EXERCISE INPUTS: Begin

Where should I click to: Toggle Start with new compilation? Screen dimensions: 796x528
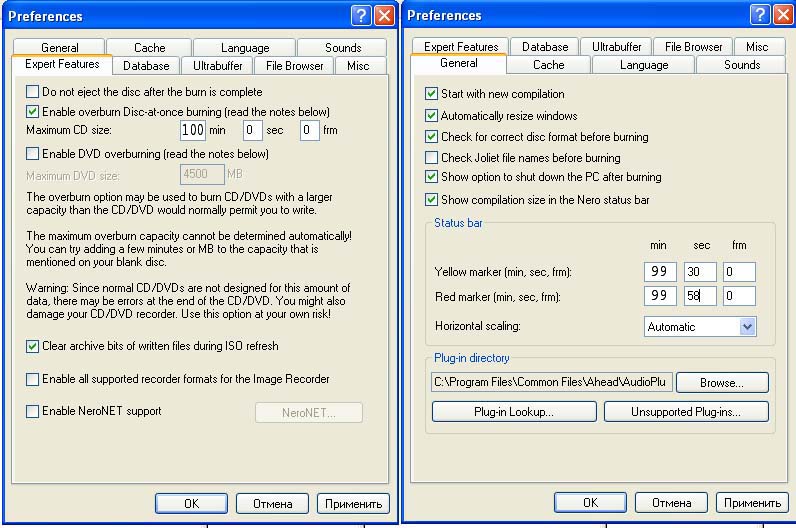click(x=432, y=94)
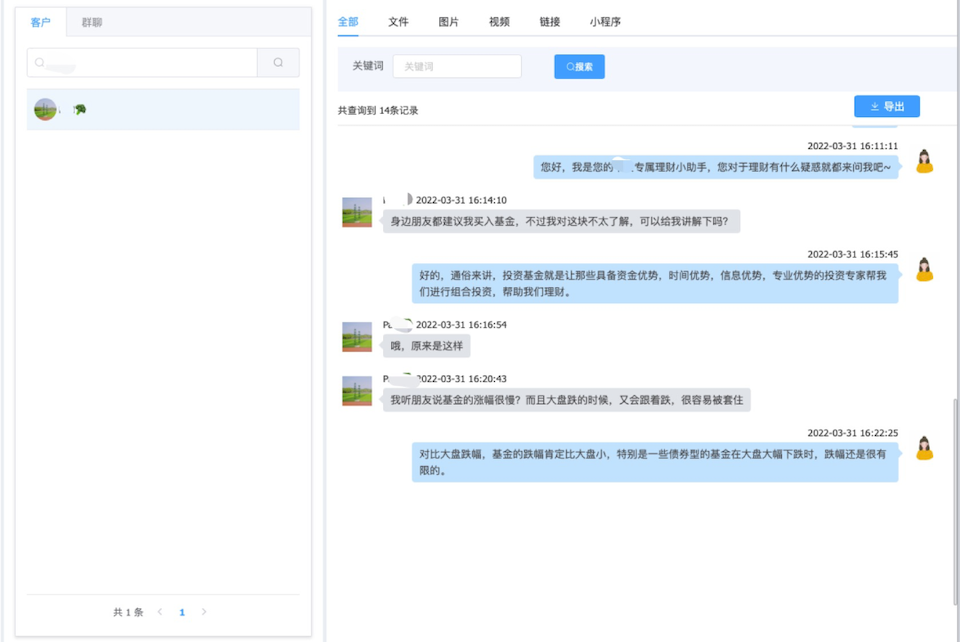Go to previous page in customer pagination
Screen dimensions: 960x642
pos(160,612)
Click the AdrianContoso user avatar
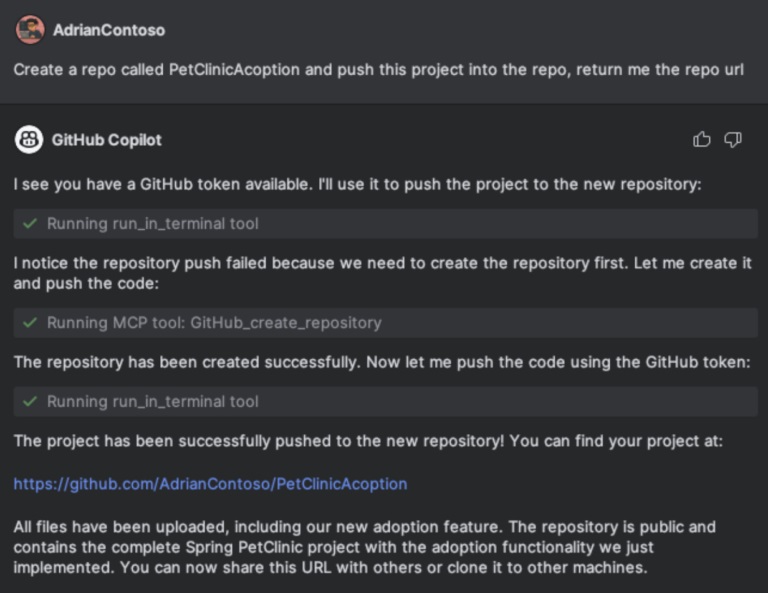This screenshot has width=768, height=593. click(x=30, y=30)
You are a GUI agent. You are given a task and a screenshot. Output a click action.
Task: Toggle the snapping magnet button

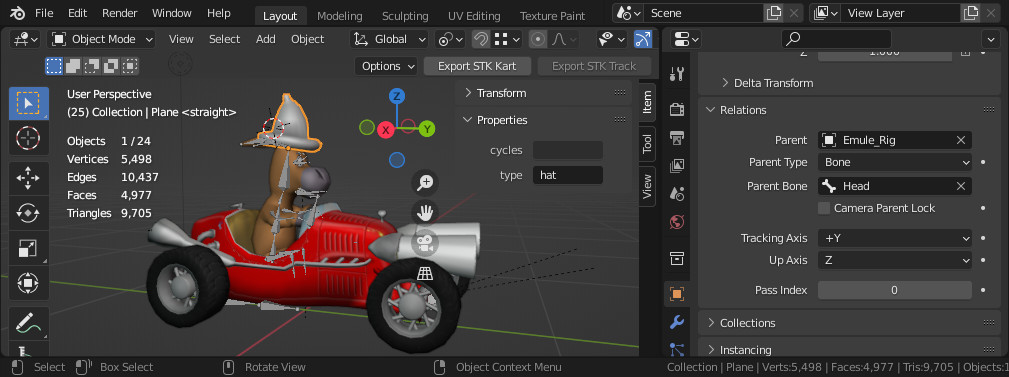(480, 39)
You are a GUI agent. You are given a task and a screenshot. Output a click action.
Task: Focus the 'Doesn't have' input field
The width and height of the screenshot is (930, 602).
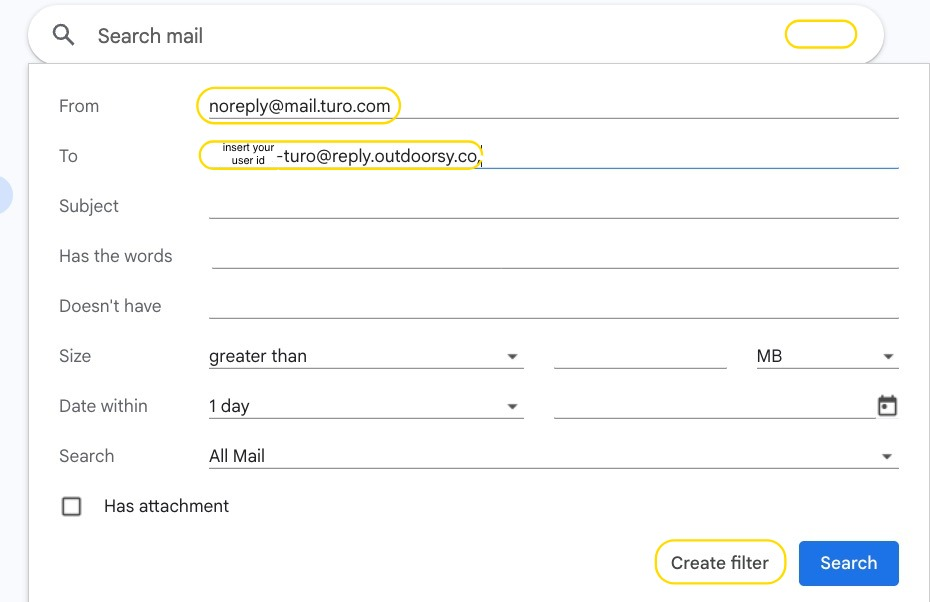[x=553, y=306]
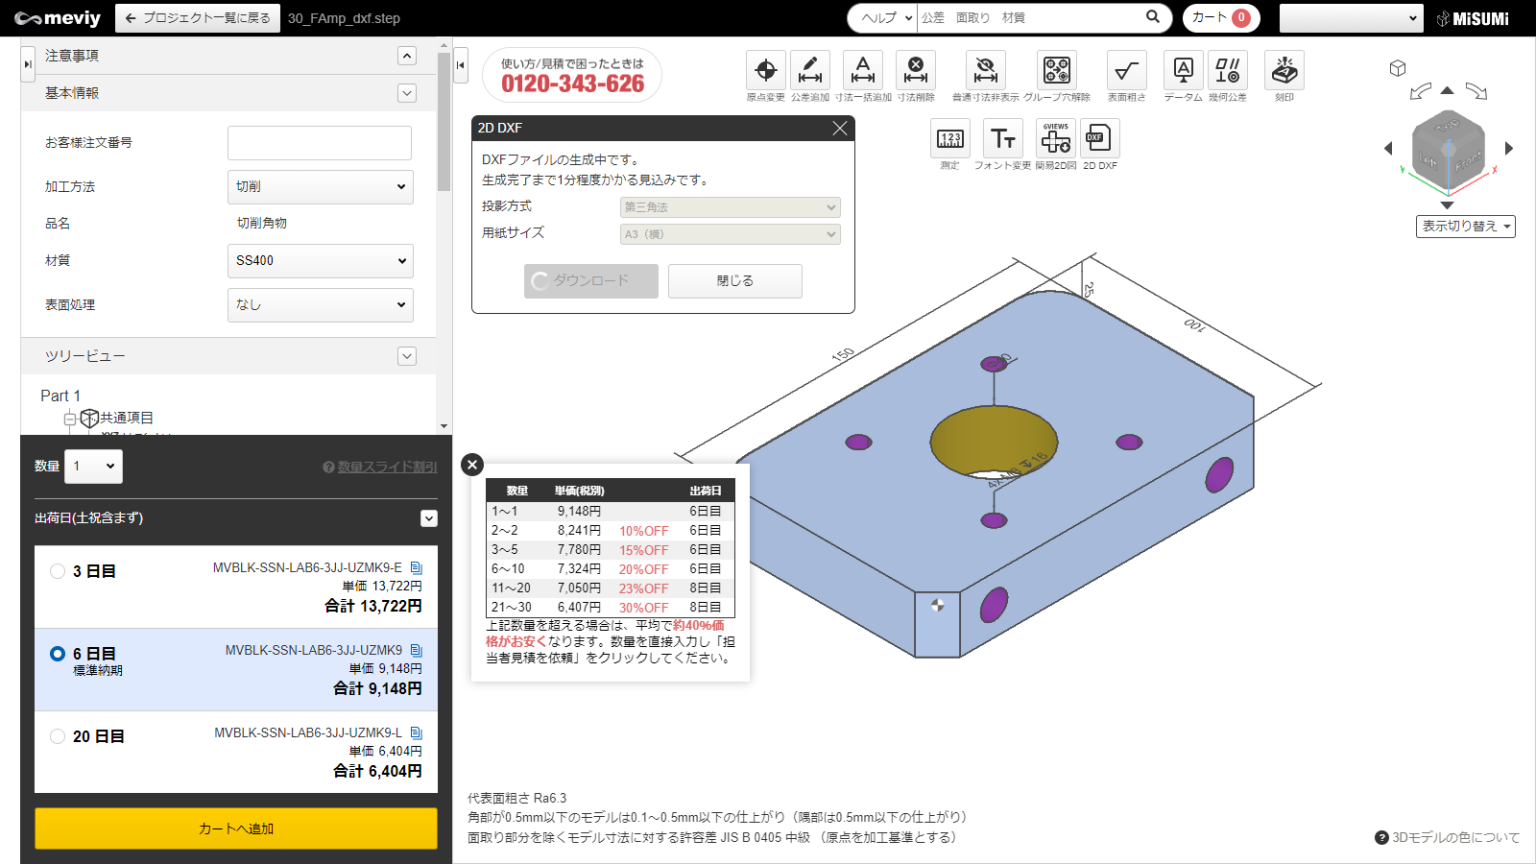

EXERCISE INPUTS: End

* **EXERCISE BRIEF**
Begin at the line containing "Task: Toggle the snapping magnet button" and transcribe exactly every line through the end of the records, both ends included, leaving the pictures out.

* **ANSWER SECTION**
Task: Toggle the snapping magnet button

(480, 39)
You are a GUI agent. You are given a task and a screenshot. Output a click action.
Task: Focus the 'Doesn't have' input field
The width and height of the screenshot is (930, 602).
[x=553, y=306]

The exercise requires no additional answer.